EU, the ultimate statist thieves

Thursday 8 January 2009

From the Heart


I often wonder what the cause of our “breakdown” in society is and think about it frequently. I remember the days I spent in East London as a child and there was something we had then, something so tangible that is now sadly amiss. It’s called a sense of community and belonging.

I spent the first few years of my life travelling the world as my dad was in the army and touched British soil for the first time (other than a fleeting visit here and there), when I was around 9 years old.  

My dad‘s family were Dockers by trade working at the Victoria & Albert and Silvertown Docks in what is now known as the London Borough of Newham. My dad, not keen to follow into the traditional family occupation decided to join the army at 15 and left. That’s where my family comes from, Newham.  Of course, as far as I know, none of my existing family lives there anymore. My father was one of 6 children and I have lost touch with all of them. One by one, we all moved out of the area.

When my dad left the army in the 60’s having only served 18 years of his contracted 22, we were penniless and were given a council flat in Canning Town. We were placed in a flat on the 18th floor of a block of flats 23 storeys high. This monstrosity sat behind the then famous “Ronan Point” which had recently been the subject of a gas explosion and had “folded like a pack of cards” and several people had been killed and injured. 

We didn’t live there very long as the plan was to rebuild Ronan Point and strengthen the other two blocks which had been built in the same architectural style, The use of gas was also banned in an attempt to avoid a similar catastrophe.

| Material |
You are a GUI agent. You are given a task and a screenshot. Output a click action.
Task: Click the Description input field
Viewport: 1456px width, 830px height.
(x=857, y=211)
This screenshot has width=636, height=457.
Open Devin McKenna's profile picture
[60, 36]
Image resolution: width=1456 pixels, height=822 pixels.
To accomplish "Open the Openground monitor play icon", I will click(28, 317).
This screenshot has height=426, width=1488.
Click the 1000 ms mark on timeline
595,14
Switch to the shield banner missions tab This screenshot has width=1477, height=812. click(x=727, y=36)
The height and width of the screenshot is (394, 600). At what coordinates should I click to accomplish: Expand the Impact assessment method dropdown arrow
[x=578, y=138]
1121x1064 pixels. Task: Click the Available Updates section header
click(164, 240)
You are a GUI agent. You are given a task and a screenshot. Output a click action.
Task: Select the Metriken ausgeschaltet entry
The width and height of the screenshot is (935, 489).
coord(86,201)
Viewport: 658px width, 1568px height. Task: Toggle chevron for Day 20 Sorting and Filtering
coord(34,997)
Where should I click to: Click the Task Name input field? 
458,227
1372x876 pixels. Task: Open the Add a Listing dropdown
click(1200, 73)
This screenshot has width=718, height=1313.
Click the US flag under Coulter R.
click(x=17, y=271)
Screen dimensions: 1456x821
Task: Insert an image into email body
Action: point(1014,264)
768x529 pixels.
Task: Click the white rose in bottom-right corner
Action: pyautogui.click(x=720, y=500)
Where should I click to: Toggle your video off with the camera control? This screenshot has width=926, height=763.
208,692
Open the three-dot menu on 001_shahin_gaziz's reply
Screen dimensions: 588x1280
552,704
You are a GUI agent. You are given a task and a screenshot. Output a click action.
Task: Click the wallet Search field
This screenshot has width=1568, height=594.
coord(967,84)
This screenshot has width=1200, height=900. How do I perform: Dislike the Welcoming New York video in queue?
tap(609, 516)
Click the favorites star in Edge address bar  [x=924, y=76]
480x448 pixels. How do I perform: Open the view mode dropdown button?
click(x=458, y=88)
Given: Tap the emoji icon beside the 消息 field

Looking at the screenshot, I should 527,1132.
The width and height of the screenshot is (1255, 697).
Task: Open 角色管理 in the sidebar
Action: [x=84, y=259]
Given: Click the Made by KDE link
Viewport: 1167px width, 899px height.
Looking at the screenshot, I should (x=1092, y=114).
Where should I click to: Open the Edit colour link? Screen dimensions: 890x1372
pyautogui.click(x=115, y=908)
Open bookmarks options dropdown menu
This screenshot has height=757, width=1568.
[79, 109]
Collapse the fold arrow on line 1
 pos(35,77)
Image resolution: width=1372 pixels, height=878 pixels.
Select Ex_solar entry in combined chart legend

| Stated task |
Pick up the East London childhood memoir right after its last sentence and continue it.

| Output for this exercise |
We were moved away around the corner into a newer block 22 storeys high which stood on its own and was a different design. Ironically, these flats were built on the street where my dad was born and grew up as a boy. Morgan Street had become Forty Acre Lane and my sense of belonging although not in its original state was complete. My aunties, uncles, cousins and granddad all lived in the vicinity and I could visit whenever the fancy took me.

I also remember the construction of the Newham Way which ran alongside the debris where my sister, cousins, friends and I used to play. The debris were vast (to me) areas of rubble, the remains of what were once people’s houses and those old prefabs they put up after the war was over.

I remember being aware of the “invasion” after passing my 11 plus and being accepted into one of the most prestigious Girls Grammar Schools in the area. The school was in between Upton Park and Forest Gate down the road from West Ham Football Club. Even then, the shops were being taken over and Green Street had begun to resemble a high street in Mumbai rather than in the East End. 

Later, when I married and had children and the situation had become untenable as regard to them starting school, we were given the opportunity by my husbands company to relocate “to the country”, which we gladly accepted. My dad had since passed away and my mother and sister got a council exchange down in the south of the country. As the area filled with strangers and familiar faces became a rarity the community was no more.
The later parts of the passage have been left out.